Esa tarde Mariela se había arreglado bien, como para salir. Se maquilló un poco más que lo habitual los ojos y los labios, y se puso un pantalón y una blusa muy sentadores que hacía tiempo no usaba, y que aún le calzaban. Se estrenó un par de zapatos en desuso que le había regalado una amiga pero que estaban nuevos, y salió rumbo a sí misma, hacia algún lugar, no importaba cuál. En el camino se detuvo en una sucursal de esas cadenas de farmacias que tienen de todo y aprovechó los probadores de perfumes caros para llenarse de aromas franceses las muñecas y el cuello.

Quería que no se notara en su cara el cansancio y la amargura, pero más que eso deseaba pasar un momento agradable, despejarse de sus recuerdos. 

Después de caminar un buen rato, entró al shopping, y antes de sentarse en el café pasó por el baño.

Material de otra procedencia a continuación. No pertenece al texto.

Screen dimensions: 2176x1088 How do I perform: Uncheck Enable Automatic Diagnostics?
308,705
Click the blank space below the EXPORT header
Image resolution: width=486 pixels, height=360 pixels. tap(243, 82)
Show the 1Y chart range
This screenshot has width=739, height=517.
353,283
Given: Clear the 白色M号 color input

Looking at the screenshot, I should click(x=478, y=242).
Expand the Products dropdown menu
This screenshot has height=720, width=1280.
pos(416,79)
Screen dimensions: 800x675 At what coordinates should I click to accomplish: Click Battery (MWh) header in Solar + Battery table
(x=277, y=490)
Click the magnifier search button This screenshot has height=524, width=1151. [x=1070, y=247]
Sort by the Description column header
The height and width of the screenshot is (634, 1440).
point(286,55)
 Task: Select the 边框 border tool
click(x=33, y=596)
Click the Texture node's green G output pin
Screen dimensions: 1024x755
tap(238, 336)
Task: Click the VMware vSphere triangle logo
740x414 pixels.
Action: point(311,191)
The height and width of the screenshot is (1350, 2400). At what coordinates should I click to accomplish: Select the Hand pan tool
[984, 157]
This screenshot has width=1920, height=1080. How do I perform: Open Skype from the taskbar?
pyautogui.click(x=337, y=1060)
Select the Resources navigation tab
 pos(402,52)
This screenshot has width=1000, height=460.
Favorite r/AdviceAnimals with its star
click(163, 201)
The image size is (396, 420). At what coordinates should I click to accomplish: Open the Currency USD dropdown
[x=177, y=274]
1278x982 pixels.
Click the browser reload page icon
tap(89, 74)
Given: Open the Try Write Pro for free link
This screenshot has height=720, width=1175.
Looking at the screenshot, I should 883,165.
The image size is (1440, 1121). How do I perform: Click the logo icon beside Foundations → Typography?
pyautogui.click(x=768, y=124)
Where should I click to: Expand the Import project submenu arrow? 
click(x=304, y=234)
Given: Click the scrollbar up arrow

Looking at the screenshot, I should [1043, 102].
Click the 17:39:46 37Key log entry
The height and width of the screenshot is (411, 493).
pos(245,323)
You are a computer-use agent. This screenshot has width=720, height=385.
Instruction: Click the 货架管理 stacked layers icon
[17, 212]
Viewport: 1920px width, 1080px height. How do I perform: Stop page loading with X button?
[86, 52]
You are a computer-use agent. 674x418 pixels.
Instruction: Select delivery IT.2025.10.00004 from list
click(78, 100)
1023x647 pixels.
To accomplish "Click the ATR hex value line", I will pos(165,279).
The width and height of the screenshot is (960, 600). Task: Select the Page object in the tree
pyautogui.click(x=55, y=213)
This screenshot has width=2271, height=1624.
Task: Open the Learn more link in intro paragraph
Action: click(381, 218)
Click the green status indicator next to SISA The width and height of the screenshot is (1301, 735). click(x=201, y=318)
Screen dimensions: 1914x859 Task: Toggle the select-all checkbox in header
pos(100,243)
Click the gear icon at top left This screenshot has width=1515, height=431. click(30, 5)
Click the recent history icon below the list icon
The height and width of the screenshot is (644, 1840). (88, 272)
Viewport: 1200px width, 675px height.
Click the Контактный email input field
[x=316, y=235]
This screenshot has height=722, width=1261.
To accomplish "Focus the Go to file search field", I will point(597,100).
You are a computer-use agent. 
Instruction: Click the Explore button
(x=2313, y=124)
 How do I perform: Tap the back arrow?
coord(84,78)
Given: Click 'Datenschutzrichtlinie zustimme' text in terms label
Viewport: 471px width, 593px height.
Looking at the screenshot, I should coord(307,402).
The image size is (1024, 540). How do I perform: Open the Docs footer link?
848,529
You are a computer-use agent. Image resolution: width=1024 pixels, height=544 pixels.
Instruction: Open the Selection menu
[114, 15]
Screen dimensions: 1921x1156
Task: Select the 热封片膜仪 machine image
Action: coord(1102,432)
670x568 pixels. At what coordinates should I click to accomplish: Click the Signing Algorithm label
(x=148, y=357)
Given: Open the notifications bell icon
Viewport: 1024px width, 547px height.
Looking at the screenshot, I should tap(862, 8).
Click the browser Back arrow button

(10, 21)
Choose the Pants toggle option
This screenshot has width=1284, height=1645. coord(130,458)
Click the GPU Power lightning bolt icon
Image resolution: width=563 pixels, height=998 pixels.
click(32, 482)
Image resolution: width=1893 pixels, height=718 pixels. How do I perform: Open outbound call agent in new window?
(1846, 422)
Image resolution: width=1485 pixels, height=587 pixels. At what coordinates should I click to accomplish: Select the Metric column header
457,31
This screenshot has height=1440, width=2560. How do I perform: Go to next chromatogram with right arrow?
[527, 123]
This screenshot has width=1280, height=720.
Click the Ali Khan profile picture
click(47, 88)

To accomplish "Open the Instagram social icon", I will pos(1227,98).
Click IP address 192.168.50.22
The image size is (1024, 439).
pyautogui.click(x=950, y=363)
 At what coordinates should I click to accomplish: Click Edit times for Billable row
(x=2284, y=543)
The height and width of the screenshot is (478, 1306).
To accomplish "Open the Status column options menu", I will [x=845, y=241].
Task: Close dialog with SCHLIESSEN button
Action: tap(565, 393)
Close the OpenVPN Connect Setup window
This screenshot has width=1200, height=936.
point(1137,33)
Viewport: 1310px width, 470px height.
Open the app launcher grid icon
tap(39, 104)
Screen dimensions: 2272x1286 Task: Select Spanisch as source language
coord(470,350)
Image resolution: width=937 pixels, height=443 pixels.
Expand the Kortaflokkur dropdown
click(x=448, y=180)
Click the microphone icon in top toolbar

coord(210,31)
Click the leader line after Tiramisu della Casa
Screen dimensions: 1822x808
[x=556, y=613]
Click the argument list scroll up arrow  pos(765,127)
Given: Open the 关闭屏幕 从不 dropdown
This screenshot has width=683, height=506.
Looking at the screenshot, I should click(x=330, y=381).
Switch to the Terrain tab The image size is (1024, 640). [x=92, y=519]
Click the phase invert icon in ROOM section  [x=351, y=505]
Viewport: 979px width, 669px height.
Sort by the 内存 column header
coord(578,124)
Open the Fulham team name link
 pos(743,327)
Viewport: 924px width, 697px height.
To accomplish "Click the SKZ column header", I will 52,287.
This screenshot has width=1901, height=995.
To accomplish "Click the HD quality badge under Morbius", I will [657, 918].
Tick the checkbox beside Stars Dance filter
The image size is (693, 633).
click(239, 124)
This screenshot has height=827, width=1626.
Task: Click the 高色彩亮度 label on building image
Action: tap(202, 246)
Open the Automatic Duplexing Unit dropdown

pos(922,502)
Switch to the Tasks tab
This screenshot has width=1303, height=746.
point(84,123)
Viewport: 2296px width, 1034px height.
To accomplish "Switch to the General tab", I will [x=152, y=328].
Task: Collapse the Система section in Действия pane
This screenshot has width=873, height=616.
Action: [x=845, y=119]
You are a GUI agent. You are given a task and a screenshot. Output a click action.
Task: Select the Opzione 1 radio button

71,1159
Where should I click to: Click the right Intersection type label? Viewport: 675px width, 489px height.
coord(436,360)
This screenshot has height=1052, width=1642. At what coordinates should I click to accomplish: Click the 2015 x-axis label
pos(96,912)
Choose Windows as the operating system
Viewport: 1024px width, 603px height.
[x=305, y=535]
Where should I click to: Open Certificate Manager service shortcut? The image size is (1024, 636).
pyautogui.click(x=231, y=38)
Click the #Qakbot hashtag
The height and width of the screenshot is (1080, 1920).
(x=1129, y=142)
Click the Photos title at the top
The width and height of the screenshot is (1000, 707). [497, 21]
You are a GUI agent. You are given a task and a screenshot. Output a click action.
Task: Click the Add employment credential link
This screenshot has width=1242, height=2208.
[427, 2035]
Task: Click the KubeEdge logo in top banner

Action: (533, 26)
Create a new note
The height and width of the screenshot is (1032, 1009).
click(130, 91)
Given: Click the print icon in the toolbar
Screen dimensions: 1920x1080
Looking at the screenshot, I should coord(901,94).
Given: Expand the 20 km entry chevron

Estaba un poco descompuesta, como cada vez que Ignacio se despachaba con sus bromas estúpidas, y esta vez le había dolido en particular que la tratara de gorda, una vez más, después de explicarle por vez número cien que eso le molestaba. Tener que soportar su risa socarrona, saber que no era un mal tipo, y sin embargo no tolerarlo más, no aguantar quedarse en esa casa que ella sostenía con tantas dificultades, mientras él no hacía nada por conseguir un trabajo a sus casi cuarenta, como ella, que no hacía otra cosa que buscarle la vuelta a todo para poder seguir adelante.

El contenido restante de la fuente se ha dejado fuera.